Your Weekly Diversion, Week 25

IMG_0378

Twenty five weeks feels like a long time, almost half a year. I started this blog as the world found itself in the grips of a dismal, shocking, discouraging, unbelievable, and heretofore unthinkable period of global history. In this time we’ve seen legislated environmental safety measures rolled back, facts cast aside in favor of subterfuge, and allies sent reeling with rudeness as they’re treated with a failure to commit to continued support, and pacts and agreements are sent to the dustbin. Sabres are rattling, juvenile phallic jousting is in full, disgusting display, and we need our distractions today even more now than then. So I’m publishing this a little early.

IMG_0380.JPG

First I have a unique jewelry find. What can be more diverting from distressful circumstances than shopping for pretty things? This high frequency jewelry has natural energy properties tailored to one’s particular need. I see they’re selling out on Touch of Modern, so if you want one, don’t miss out. You can also visit Om d’eon directly.

IMG_0381

Sometimes the best diversion is a cute animal doing something funny. What could be better than a raccoon pancake face?

IMG_0383

Okay, maybe it feels as if I’m wasting your time today. That would be terrible, right? Surely wasting time is never a good thing. Well, if you think so, you’d be wrong. Check out the Importance of Wasting Time.

IMG_0382

If you’d love to treat yourself to a pretty necklace but find some too expensive, why not make your own? Here’s a DIY beachy necklace that looks pretty easy, so check it out here.
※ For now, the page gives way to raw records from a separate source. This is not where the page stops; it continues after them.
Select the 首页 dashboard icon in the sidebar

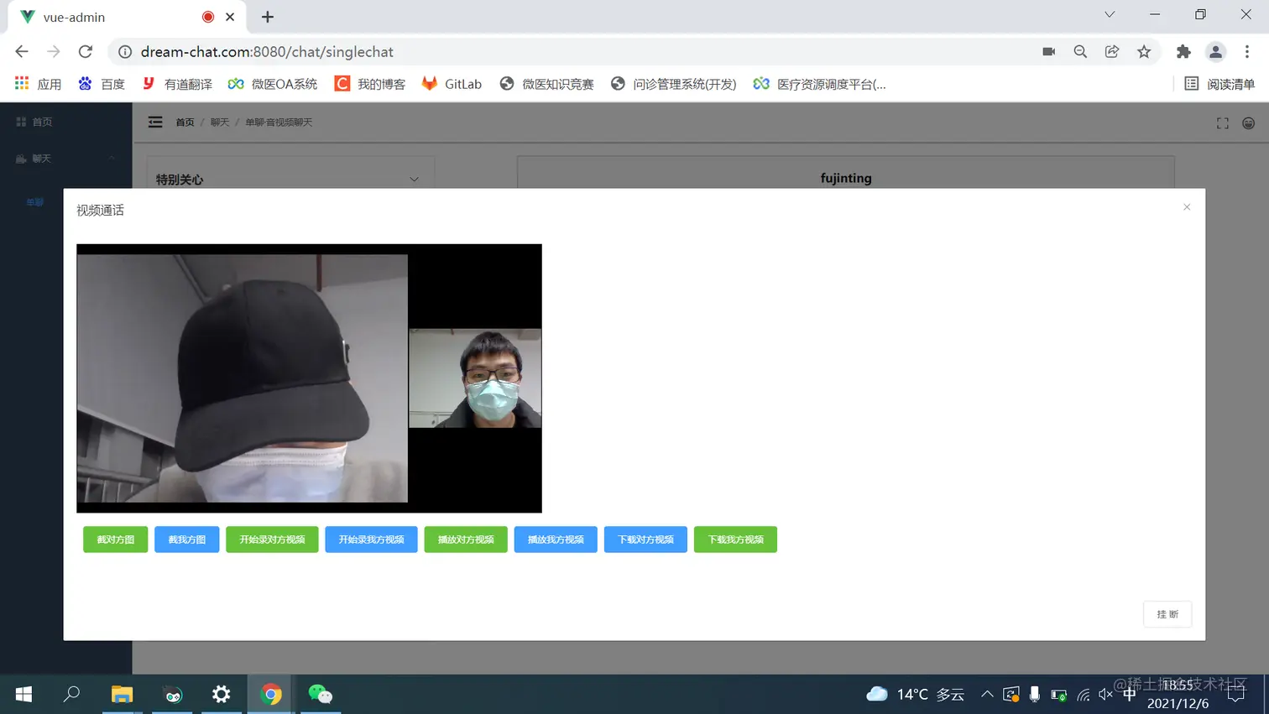[x=20, y=121]
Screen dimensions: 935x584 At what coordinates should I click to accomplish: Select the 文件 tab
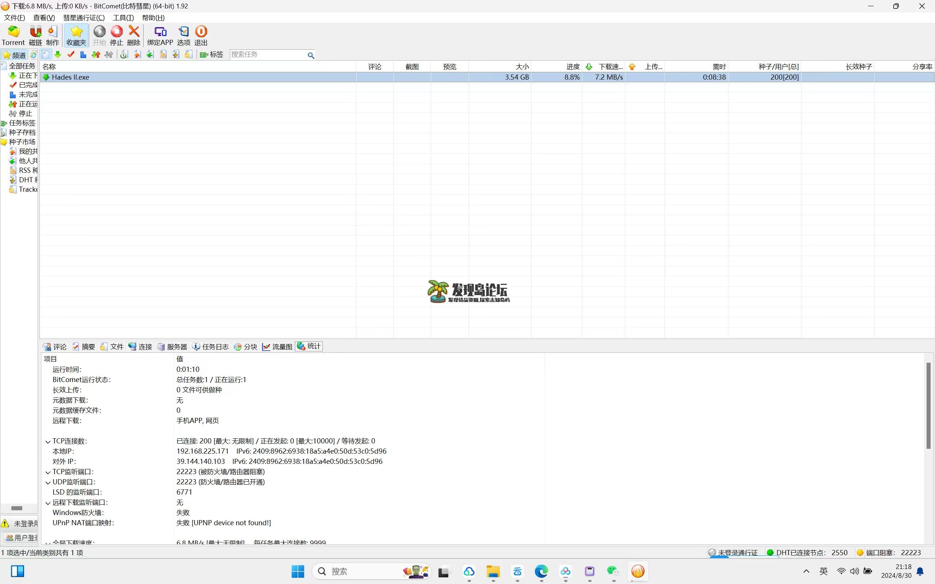(x=117, y=346)
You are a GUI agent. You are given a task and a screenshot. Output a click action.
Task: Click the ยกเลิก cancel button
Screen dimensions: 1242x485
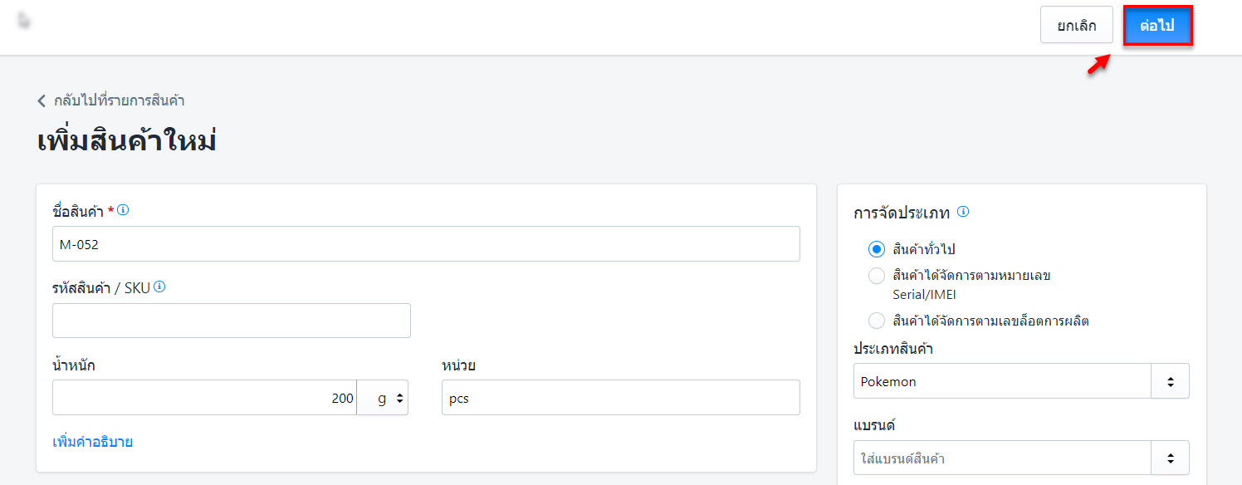point(1076,26)
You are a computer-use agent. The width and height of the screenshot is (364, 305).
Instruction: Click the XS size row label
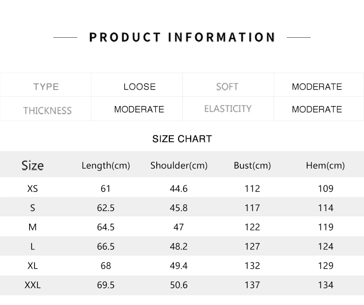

Beauty is as beauty does. Let’s celebrate beauty today, look for the good, explore the overlooked, resonate with harmony and turn away from discord. It may require turning off the news for a while, as much as I vehemently support a free press and the hard work of those reporting and researching the truth. We need them desperately and the facts they unearth. Don’t let anyone tell you the mainstream media don’t matter. Without them we’d be left with rumor, innuendo, falsehood, doxxing, and outright fake news, hacking and selfish hatred.

So for now, let’s have a beautiful day!